**Selected excerpt:**
● ● ● ● ● ● ●
Despite missing Federal funds which were voted by Congress and remain long undelivered; the State has moved far ahead of it's share of the funding by negotiating purchase of 200,000 acres to help restore the Everglades. See CNN report below:

"(CNN) -- The state of Florida has agreed to buy nearly 200,000 acres of land from a major sugar producer in a $1.7 billion deal to help restore the Everglades, Gov. Charlie Crist announced Tuesday.

Crist said the purchase provides "a critical missing link" that will restore the flow of fresh water from Lake Okeechobee into the Everglades, the massive South Florida marshland.

"It is as monumental as the creation of our nation's first national park, Yellowstone," he said. "This represents -- if we are successful, and I believe we will be -- the largest conservation purchase in the history of Florida.

The 187,000-acre tract -- about 292 square miles -- comes from the cane fields of U.S. Sugar, which will be going out of business within six years as part of the deal, CEO Bob Buker said.

"I stand here today with mixed feelings. On the one hand, I'm sobered and not a little bit saddened by the prospect of transition that lies before us -- a transition that sees new beginnings for us individually, and the end of the company that I led, six years from now," Buker said. "On the other hand, I'm excited about what we're doing here and what it means for the future of Florida and Florida's environment."
● ● ● ● ● ● ●
**Data section:**
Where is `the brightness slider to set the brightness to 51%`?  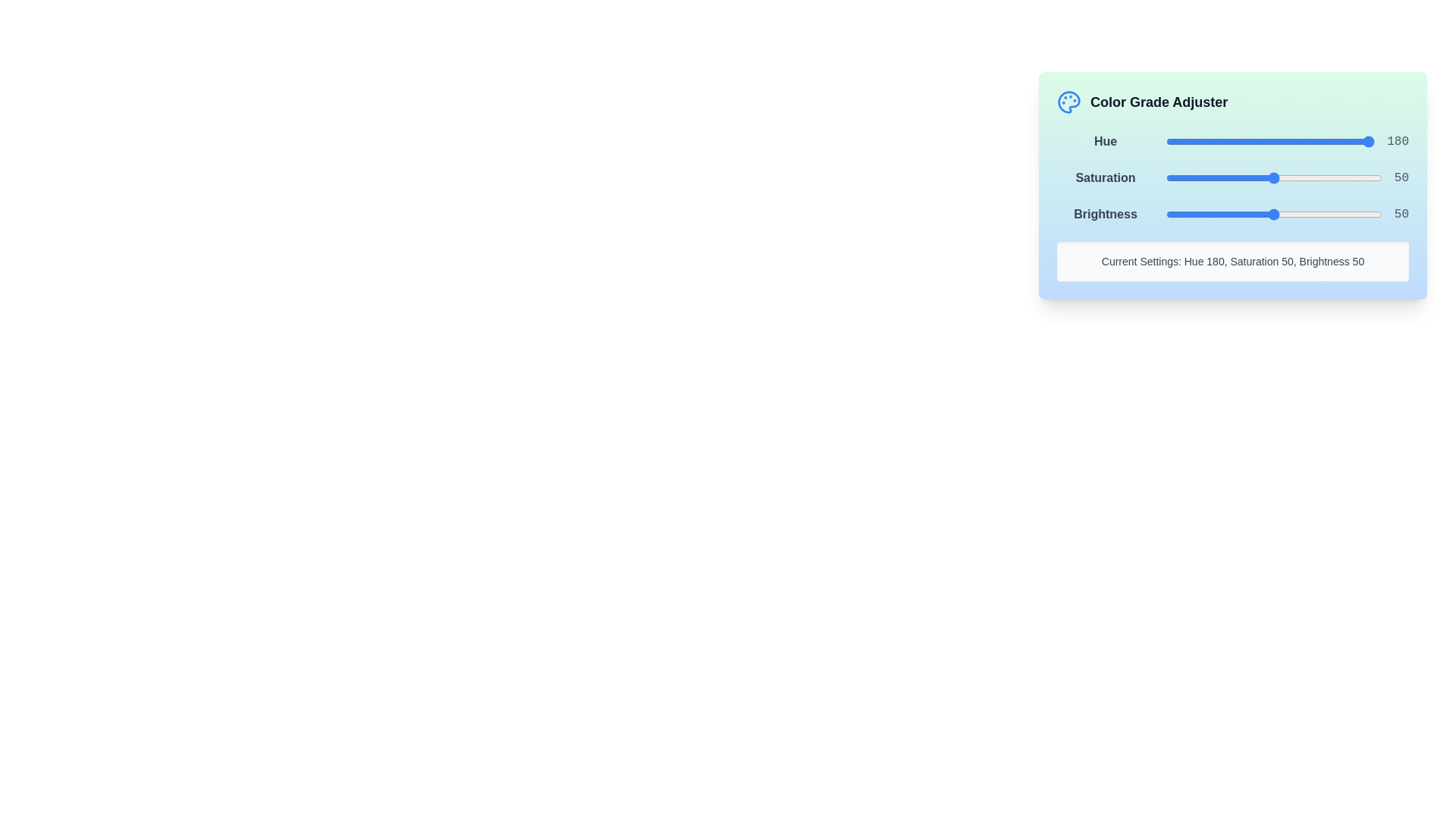
the brightness slider to set the brightness to 51% is located at coordinates (1276, 214).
● ● ● ● ● ● ●
**Required work:**
[1] According to the Everglades land purchase report, who is the CEO of U.S. Sugar?
[2] Continue the Everglades land purchase report after its final paragraph.

**Responses to the tasks:**
[1] Bob Buker

[2]
The company, which employs about 1,700 people, was part of a 1991 settlement with the federal government that launched efforts to restore the fabled "River of Grass."

Decades of development, flood-control projects and agricultural runoff had caused the Everglades to shrivel to about half of the 11,000 square miles it covered in the early 20th century.

The Everglades Foundation, a conservation group that has been critical of the sugar industry in the past, called Tuesday's announcement "a once-in-a-generation opportunity." "The significance of this cannot be overstated," the group's senior scientist, Tom Van Lent, said in a written statement. "This acquisition will provide the land needed to construct a reliable water supply for the Everglades much faster and at a lower cost than previously envisioned."

Kind of makes me proud to be a Floridian; even if a new one at that...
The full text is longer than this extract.